Write out all the entries word for word and omit any pictures.

§ **Extracted records**:
__________
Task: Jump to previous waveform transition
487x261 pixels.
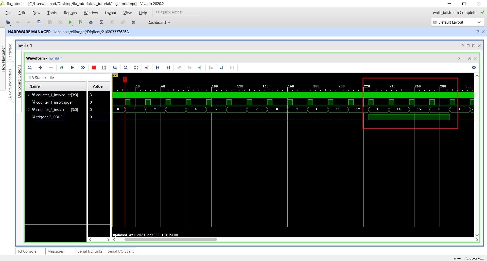Action: 158,68
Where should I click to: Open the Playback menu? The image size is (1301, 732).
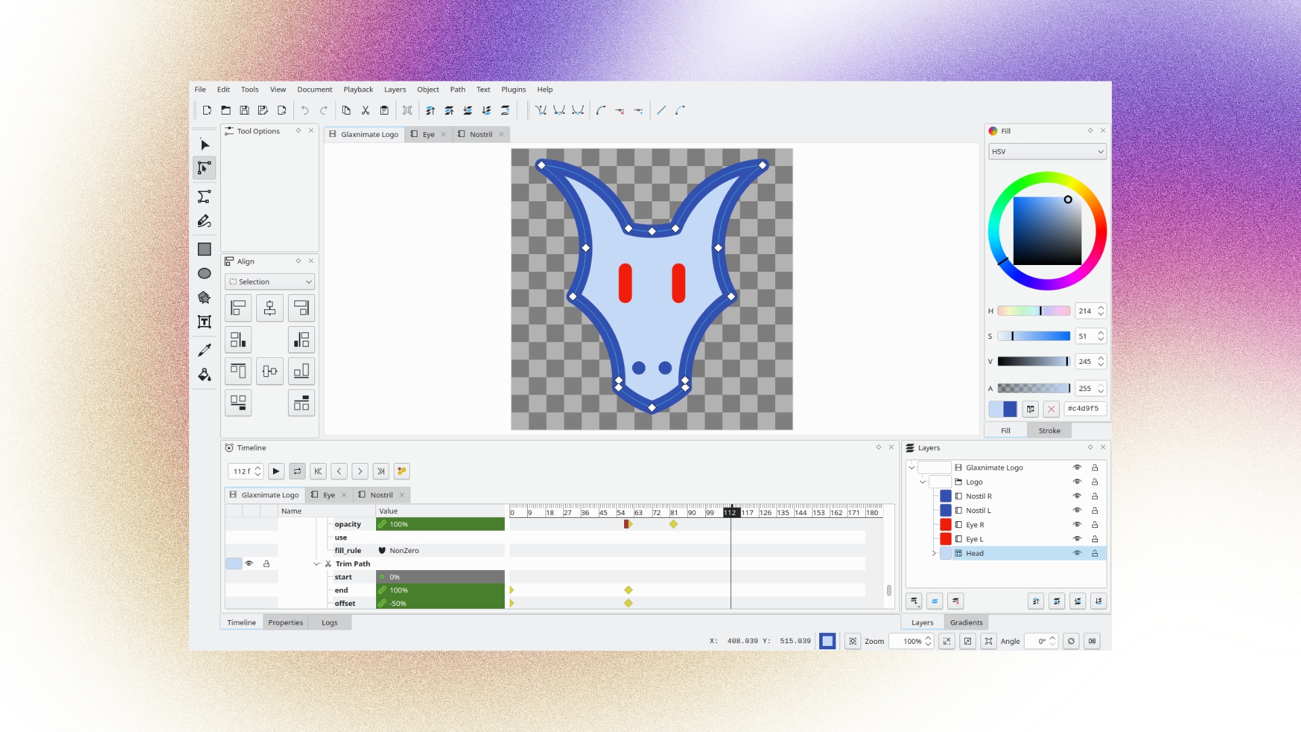(358, 89)
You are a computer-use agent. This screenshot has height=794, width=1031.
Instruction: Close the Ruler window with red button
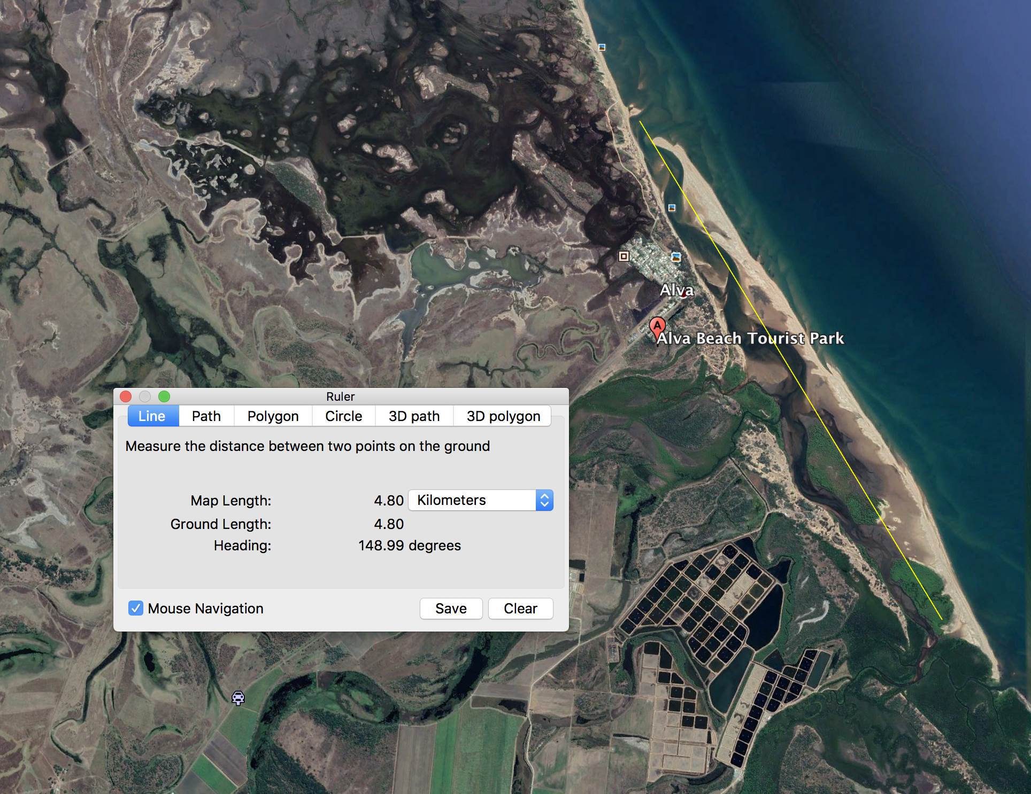tap(126, 396)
__________
§ **ANSWER**:
Task: Jump to previous waveform transition
487x261 pixels.
Action: 158,68
Where should I click to: Open the Playback menu? The image size is (1301, 732).
(358, 89)
You are a computer-use agent. This screenshot has height=794, width=1031.
Instruction: Close the Ruler window with red button
tap(126, 396)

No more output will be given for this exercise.